Nordestinos no Rio de Janeiro

Acabo de chegar de uma reunião no lar de um casal morador da comunidade do Pavão. Eles são pais de uma de nossas crianças da creche. Casa simples e coração grande como a maioria das casas de nordestinos radicados no Rio de Janeiro.

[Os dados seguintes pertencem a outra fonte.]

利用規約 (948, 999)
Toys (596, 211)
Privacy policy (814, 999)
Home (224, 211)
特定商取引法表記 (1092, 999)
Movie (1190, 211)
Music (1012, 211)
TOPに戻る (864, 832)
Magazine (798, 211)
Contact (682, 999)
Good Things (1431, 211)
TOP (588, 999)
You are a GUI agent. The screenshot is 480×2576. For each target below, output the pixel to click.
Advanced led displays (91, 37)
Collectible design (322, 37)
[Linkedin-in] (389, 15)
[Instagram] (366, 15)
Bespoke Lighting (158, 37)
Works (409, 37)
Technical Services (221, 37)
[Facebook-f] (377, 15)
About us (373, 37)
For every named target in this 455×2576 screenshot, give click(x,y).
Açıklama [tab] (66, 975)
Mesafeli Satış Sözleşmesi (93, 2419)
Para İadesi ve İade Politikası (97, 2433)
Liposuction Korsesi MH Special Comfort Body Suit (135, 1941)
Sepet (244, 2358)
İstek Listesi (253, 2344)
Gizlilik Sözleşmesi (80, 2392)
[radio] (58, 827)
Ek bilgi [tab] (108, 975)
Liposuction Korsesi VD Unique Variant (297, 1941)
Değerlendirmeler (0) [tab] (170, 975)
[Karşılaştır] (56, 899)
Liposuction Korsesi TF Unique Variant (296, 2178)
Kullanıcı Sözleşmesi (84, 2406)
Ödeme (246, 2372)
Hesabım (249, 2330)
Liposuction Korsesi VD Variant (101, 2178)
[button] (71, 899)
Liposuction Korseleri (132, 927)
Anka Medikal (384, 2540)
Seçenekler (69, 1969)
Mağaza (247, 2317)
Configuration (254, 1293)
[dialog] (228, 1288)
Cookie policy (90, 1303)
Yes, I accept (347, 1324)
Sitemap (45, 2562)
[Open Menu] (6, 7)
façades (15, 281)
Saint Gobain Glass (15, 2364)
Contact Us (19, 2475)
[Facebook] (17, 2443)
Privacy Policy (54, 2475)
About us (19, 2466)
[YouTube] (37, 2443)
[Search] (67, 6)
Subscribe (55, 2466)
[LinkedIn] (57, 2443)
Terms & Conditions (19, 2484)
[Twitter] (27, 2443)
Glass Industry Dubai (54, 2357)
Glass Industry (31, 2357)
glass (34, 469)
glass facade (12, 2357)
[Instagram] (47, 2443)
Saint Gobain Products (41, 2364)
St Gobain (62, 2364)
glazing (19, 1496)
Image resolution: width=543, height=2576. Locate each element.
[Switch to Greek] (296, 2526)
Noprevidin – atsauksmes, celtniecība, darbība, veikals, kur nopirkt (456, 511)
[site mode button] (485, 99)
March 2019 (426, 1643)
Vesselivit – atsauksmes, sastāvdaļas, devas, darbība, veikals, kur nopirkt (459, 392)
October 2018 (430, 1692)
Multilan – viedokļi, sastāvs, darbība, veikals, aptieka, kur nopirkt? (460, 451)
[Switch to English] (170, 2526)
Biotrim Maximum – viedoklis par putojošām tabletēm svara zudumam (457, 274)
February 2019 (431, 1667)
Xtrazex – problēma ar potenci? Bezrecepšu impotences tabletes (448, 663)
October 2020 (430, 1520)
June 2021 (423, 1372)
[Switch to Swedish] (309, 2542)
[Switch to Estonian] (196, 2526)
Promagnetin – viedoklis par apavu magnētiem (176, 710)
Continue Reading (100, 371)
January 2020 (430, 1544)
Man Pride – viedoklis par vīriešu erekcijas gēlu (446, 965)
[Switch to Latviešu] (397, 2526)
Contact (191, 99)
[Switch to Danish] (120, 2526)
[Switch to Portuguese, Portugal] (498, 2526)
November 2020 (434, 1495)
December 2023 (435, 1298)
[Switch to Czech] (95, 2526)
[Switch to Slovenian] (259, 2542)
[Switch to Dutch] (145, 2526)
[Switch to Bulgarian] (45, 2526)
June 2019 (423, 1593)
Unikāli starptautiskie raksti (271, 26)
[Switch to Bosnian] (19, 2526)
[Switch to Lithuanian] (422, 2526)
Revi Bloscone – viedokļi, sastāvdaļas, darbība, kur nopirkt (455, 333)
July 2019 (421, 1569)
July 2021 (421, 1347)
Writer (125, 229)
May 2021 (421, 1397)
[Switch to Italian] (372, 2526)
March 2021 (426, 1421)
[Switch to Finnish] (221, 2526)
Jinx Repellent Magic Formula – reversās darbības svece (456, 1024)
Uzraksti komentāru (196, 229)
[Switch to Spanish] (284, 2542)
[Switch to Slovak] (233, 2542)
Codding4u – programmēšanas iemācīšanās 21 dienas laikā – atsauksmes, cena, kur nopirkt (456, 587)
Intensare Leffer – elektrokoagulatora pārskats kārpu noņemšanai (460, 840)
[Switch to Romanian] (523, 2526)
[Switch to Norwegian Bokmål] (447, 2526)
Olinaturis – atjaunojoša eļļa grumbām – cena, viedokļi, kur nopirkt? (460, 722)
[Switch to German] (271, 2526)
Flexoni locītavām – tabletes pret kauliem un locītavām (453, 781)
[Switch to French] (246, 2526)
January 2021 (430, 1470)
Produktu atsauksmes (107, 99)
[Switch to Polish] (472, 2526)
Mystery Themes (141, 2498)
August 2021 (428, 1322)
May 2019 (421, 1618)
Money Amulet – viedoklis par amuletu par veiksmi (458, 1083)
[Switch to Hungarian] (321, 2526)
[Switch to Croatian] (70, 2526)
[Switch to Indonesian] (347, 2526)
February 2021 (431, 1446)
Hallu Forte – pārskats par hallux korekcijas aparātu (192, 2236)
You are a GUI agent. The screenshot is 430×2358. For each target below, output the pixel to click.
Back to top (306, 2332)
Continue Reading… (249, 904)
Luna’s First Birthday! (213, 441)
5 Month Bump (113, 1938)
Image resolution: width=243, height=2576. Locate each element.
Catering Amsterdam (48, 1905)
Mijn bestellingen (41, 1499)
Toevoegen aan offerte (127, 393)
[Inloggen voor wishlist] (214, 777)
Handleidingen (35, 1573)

Como disse Belchior, grande poeta nordestino, imigrante como eu o sou,

“O que pesa no Norte
Pela Lei da Gravidade
Disso Newton já sabia
Cai no Sul Grande cidade”

O fluxo migratório de nordestinos para o Sul do Brasil foi uma marca nos anos 60 ocasião em que muitos nordestinos como eu vieram para o Sudeste.

Pau de Arara

Eram anos duros. Vivíamos a Ditadura. Como o poeta Belchior cantou na mesma canção:
“Em cada esquina que eu passava
Um guarda me parava
Me pedia os documentos e depois sorria
Examinando o 3×4 da fotografia
Estranhando o nome do lugar de onde eu vinha”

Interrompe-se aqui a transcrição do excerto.